ポンプ増設案拒否 諫早湾干拓排水問題 県有明海漁協が決定

西日本新聞

 国営諫早湾干拓事業(長崎県)の農業用調整池からの排水を巡り、県有明海漁協は、農林水産省が提案したポンプ増設案を拒否することを決めた。開門に代わる和解案として国が示した漁業振興基金100億円を財源に想定しているため、開門を訴える漁業者から反発が出ていた。

 18日の会議で決定した。関係者によると、近く佐賀、福岡、熊本3県の漁業団体でつくる諫早湾干拓事業対策委員会に説明するという。

 ポンプ増設は、漁協や県が国に求めている有明海再生のための「小まめな排水策」の一環。農水省は16日、10億~15億円をかけて1日10万トンの排水能力を20万トンに引き上げる案を漁協側に示したが、徳永重昭組合長は「国の事業で設置してほしい」とし、山口祥義知事も「(提案は)和解をのむことと同義と言える」と難色を示していた。

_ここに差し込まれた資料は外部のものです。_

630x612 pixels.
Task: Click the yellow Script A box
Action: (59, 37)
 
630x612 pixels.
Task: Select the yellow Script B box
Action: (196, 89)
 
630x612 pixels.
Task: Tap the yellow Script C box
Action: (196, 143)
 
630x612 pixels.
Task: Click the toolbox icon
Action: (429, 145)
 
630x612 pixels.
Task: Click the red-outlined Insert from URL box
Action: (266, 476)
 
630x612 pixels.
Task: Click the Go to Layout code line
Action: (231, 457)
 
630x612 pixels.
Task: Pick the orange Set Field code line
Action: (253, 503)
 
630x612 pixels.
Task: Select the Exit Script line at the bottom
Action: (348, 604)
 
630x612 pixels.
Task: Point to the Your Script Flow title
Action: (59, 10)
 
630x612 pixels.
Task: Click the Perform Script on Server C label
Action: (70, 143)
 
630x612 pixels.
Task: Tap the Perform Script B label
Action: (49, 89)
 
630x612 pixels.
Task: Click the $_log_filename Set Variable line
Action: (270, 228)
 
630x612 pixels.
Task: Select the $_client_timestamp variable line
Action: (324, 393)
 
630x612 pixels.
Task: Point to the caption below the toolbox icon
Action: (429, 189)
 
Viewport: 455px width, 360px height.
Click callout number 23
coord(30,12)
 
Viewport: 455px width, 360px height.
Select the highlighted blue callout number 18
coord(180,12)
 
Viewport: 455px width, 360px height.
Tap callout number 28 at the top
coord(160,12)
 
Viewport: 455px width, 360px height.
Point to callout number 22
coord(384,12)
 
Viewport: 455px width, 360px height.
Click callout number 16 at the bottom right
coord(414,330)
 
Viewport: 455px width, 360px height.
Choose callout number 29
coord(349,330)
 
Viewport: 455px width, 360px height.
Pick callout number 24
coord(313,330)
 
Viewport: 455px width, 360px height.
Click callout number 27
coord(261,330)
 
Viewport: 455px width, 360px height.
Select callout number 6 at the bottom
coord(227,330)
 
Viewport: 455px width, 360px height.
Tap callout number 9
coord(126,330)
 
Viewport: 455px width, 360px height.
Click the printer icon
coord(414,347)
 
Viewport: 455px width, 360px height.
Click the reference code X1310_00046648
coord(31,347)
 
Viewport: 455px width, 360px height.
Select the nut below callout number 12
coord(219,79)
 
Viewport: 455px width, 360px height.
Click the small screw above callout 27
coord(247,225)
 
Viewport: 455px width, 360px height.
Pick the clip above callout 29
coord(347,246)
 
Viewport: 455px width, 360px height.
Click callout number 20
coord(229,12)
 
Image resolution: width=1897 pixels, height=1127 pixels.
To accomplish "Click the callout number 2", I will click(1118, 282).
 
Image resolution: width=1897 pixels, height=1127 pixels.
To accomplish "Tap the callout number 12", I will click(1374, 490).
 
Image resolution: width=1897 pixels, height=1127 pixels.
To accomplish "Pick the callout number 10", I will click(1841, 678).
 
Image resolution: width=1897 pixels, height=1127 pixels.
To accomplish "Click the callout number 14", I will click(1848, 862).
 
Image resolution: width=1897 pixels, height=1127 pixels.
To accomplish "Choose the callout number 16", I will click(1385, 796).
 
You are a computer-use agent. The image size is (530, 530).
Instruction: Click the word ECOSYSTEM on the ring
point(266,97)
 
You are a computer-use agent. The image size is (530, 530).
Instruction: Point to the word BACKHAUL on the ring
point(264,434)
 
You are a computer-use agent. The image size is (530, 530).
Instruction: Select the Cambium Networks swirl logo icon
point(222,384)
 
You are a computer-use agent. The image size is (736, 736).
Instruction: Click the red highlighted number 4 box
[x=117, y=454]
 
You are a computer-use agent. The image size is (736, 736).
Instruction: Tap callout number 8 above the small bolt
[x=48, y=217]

 調整池からの排水について、有明海でノリ養殖を営む漁業者らが「大量排水による赤潮で色落ちする」と抗議。昨年12月には海上デモを行った。山口知事も排水量のルール化を求めているが、農水省は「管理が難しくなる」と応じていない。

 開門を巡り、国は2010年の福岡高裁確定判決で開門の義務を課されている一方、昨年4月には開門しないよう命じた長崎地裁判決を控訴せずに確定させ、「拒否」の姿勢を明確にしている。

 国と漁業者の双方は2月26日にも見込まれる福岡高裁での審理が結審した後、和解に向けた協議を再開する見通し。